I’m here in Atlanta at AUVSI’s Unmanned Systems 2015 conference and expo, where DroneLaw.Com has its own humble booth on the expo floor while I split my time attending various panel sessions.
Yesterday, I had the good fortune of attending a panel on Legal Updates on the Use of sUAS, which was moderated by Mickey Osterreicher, General Counsel for the National Press Photographers Association. Sitting on the panel were James Williams, Manager of the FAA’s UAS Integration Office; Dr. Gregory McNeal, law professor and Forbes contributor whose reports on UAS integration have been priceless; trailblazing sUAS attorney Brendan Schulman of Pirker case fame; media lawyer Charles Tobin; and English solicitor (he had a funny joke about that word) Peter Lee. Here’s a not very good picture of the panel (lighting was terrible):
Click here to view image.
From left: James Williams, Dr. Gregory McNeal; Brendan Schulman; Charles Tobin; and Peter Lee
The session mainly centered on critiques of the FAA’s rulemaking decisions, including its interpretation of Section 333. Mr. Williams handled the slings and arrows with grace, and provided some plausible – if not completely satisfactory – explanations of the FAA’s thinking on various issues.
One of the primary themes was the FAA’s claim that it lacks statutory flexibility on interpreting its mandate under the FMRA. Mr. Williams noted that he is not an attorney, so he relies on what his legal staff tells him. He said that Congress made the decision to define sUAS as “aircraft,” which in turn brings all UAS under the existing FAR framework until new rules can be crafted. That is why, he said, the FAA has no flexibility under Section 333 to waive the airman certification requirement.
The lawyers on the panel expressed their disagreement, and during Q&A I pointed out that the Chevron doctrine gave the FAA a lot more latitude than it was claiming. But of course, Mr. Williams didn’t come here to be persuaded to change the FAA’s mind, but to explain the FAA’s point of view.
One of the more interesting comments came when Mr. Williams was asked about the FAA’s broad definition of “navigable airspace” for purposes of sUAS. He said, first, navigable airspace is wherever an aircraft can safely operate. Second, because Congress chose to define sUAS as “aircraft” in the FMRA, anywhere a small drone could fly safely was therefore navigable airspace.
A clever bit of circular reasoning. But there you have it.
The panel also discussed the proposed microdrone rule that Brendan Schulman filed on behalf of the UAS America Fund. The debate focused on the issue of whether a small drone of less than three pounds posed a genuine risk to aircraft. Mr. Schulman pointed out that, in the opinion of his client’s expert, that sort of mass was equivalent to a medium-sized bird. The data we have on bird strikes indicates that such a mass poses no unusual threat to manned aircraft.

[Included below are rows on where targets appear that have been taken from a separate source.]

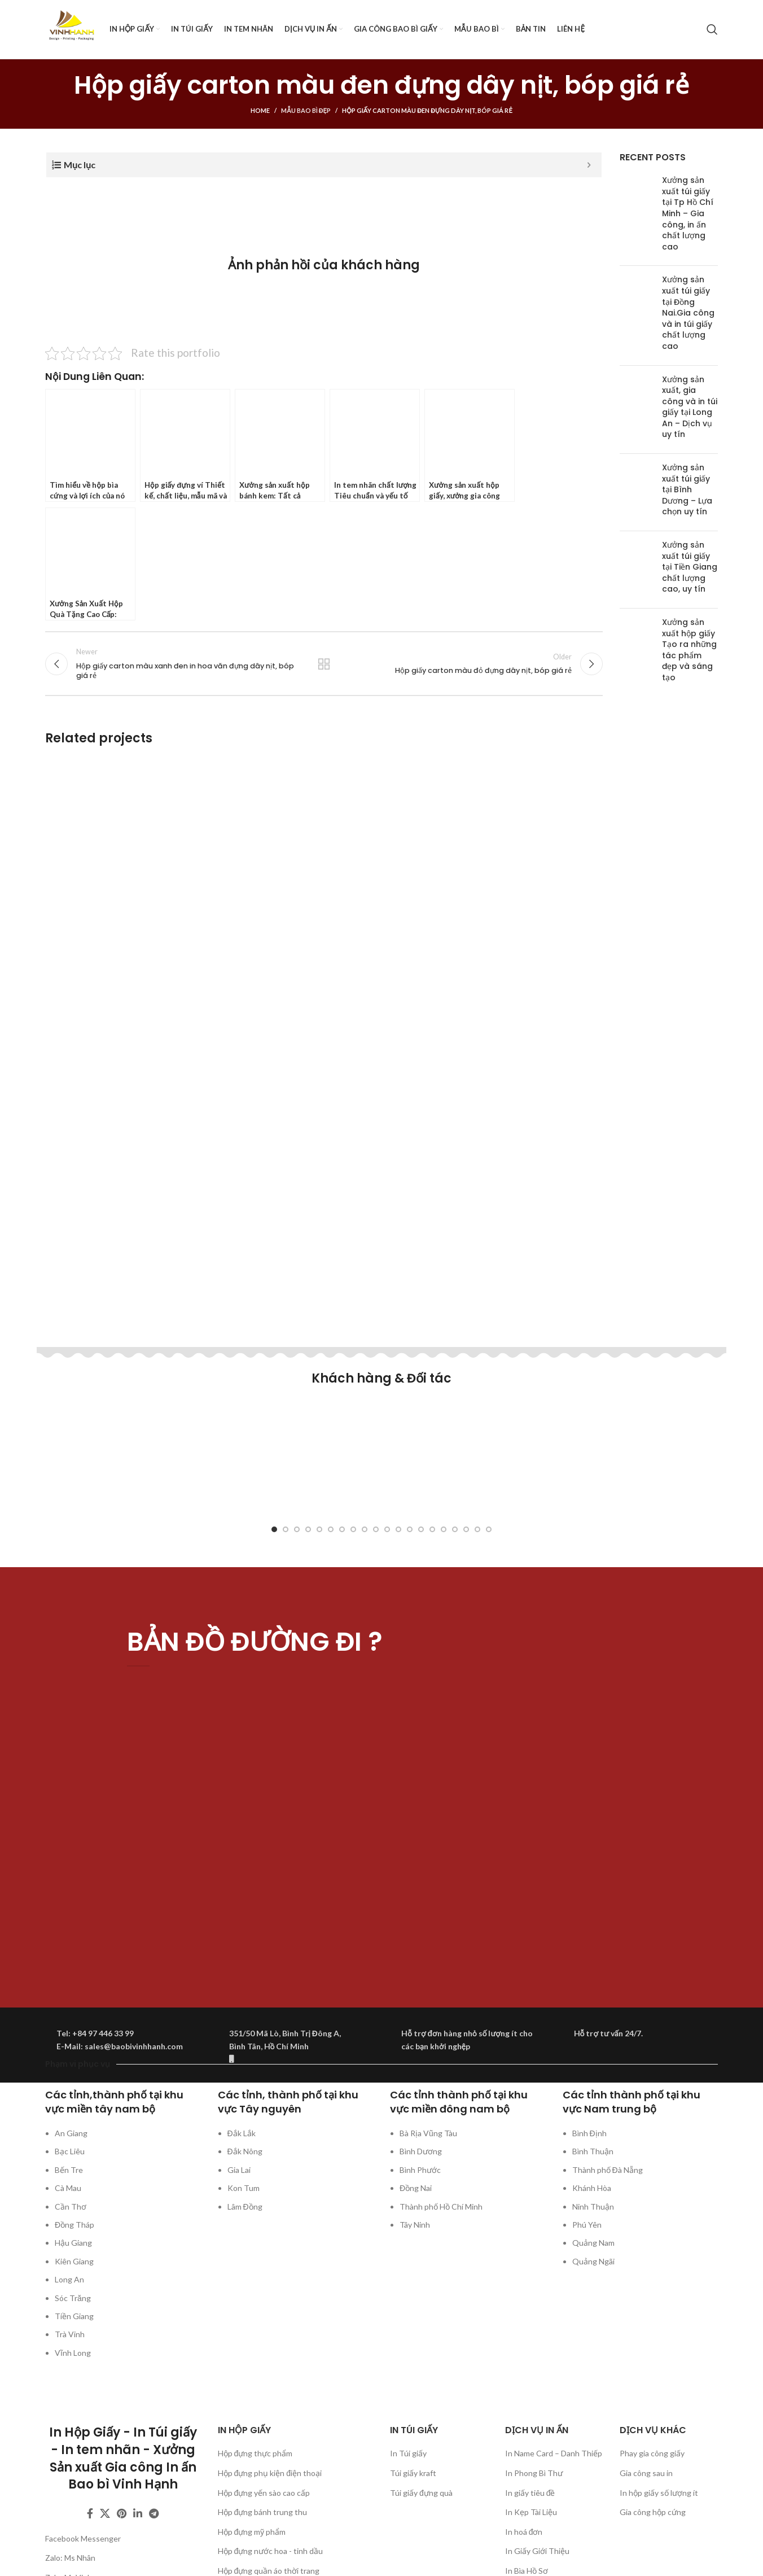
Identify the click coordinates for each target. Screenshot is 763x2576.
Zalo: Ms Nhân (70, 2557)
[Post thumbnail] (637, 216)
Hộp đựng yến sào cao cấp (264, 2493)
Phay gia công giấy (652, 2453)
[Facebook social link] (90, 2513)
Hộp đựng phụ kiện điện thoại (270, 2473)
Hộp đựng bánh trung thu (263, 2512)
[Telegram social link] (154, 2513)
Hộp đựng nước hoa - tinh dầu (270, 2551)
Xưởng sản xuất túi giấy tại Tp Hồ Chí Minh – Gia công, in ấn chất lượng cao (687, 213)
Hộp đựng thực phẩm (255, 2453)
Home (260, 110)
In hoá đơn (524, 2531)
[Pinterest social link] (121, 2513)
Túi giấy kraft (413, 2473)
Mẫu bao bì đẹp (306, 110)
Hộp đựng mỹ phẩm (252, 2531)
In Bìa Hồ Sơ (526, 2570)
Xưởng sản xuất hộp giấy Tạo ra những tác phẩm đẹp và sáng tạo (689, 649)
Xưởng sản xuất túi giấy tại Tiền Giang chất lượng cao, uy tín (689, 566)
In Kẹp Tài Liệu (531, 2512)
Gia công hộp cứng (653, 2512)
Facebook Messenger (83, 2538)
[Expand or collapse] (589, 165)
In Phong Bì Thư (534, 2473)
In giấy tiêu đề (530, 2493)
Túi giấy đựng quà (421, 2493)
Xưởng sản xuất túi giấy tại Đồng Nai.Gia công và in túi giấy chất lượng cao (688, 313)
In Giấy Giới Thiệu (537, 2551)
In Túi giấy (408, 2453)
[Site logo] (71, 28)
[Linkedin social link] (138, 2513)
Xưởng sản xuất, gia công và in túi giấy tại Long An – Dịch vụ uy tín (689, 407)
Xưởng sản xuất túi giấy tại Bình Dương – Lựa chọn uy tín (687, 489)
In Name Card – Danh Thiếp (553, 2453)
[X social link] (105, 2513)
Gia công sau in (646, 2473)
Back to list (324, 666)
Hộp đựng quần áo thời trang (269, 2570)
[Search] (712, 29)
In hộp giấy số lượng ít (659, 2493)
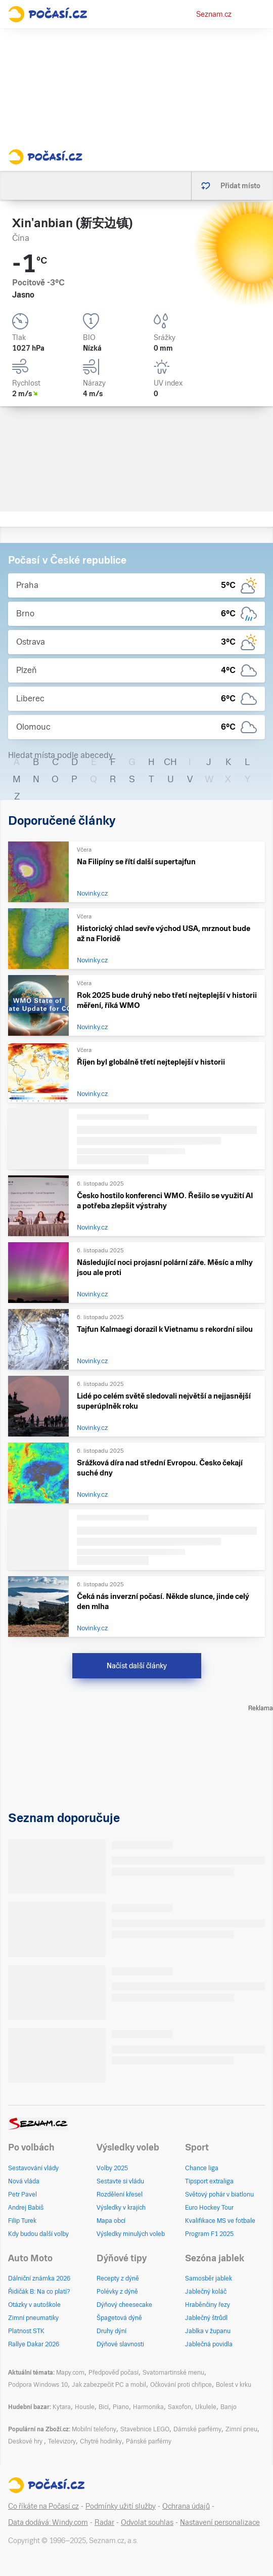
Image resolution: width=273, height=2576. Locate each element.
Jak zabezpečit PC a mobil (109, 2384)
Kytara (62, 2407)
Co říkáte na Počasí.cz (43, 2506)
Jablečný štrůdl (206, 2317)
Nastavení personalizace (220, 2522)
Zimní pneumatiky (33, 2317)
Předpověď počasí (113, 2372)
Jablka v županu (208, 2331)
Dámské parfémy (197, 2429)
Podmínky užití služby (120, 2506)
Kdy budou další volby (38, 2233)
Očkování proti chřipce (181, 2384)
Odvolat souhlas (147, 2522)
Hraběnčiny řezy (207, 2304)
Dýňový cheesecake (124, 2304)
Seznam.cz (214, 14)
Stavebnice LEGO (144, 2429)
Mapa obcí (111, 2220)
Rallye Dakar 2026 (33, 2344)
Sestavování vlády (33, 2168)
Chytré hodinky (101, 2441)
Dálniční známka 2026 (39, 2278)
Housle (85, 2407)
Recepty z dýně (118, 2278)
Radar (104, 2522)
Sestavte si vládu (120, 2181)
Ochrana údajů (186, 2506)
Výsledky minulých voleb (131, 2233)
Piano (121, 2407)
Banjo (228, 2407)
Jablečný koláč (205, 2291)
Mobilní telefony (94, 2429)
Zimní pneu (241, 2429)
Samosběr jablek (208, 2278)
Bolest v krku (233, 2384)
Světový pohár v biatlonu (219, 2194)
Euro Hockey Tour (209, 2207)
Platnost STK (26, 2331)
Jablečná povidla (209, 2344)
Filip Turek (22, 2220)
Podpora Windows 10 (38, 2384)
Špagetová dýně (119, 2317)
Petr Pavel (22, 2194)
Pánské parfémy (148, 2441)
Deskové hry (26, 2441)
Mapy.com (70, 2372)
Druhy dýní (111, 2331)
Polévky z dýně (117, 2291)
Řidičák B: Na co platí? (39, 2291)
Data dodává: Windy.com (48, 2522)
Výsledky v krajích (121, 2207)
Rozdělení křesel (120, 2194)
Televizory (62, 2441)
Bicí (104, 2407)
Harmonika (148, 2407)
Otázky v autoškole (34, 2304)
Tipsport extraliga (209, 2181)
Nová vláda (23, 2181)
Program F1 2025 (209, 2233)
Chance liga (201, 2168)
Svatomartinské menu (173, 2372)
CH (170, 761)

Mr. Williams rebutted that mass is just one aspect of the equation, the other is kinetic energy. He said that the FAA has been diligently search for available data on this question, but have so far come up empty. (I suggested that someone should rent Boeing’s “chicken cannon”. Williams said that he has actually looked into that, but that it would be too much money for his budget.)
Finally, readers will want to know of any new insight into the timeline for publishing a final sUAS rule. Williams said that the FAA was pleasantly surprised by the manageable number of comments – somewhere in the range of 4,700. This bodes well for having a final rule published by next year.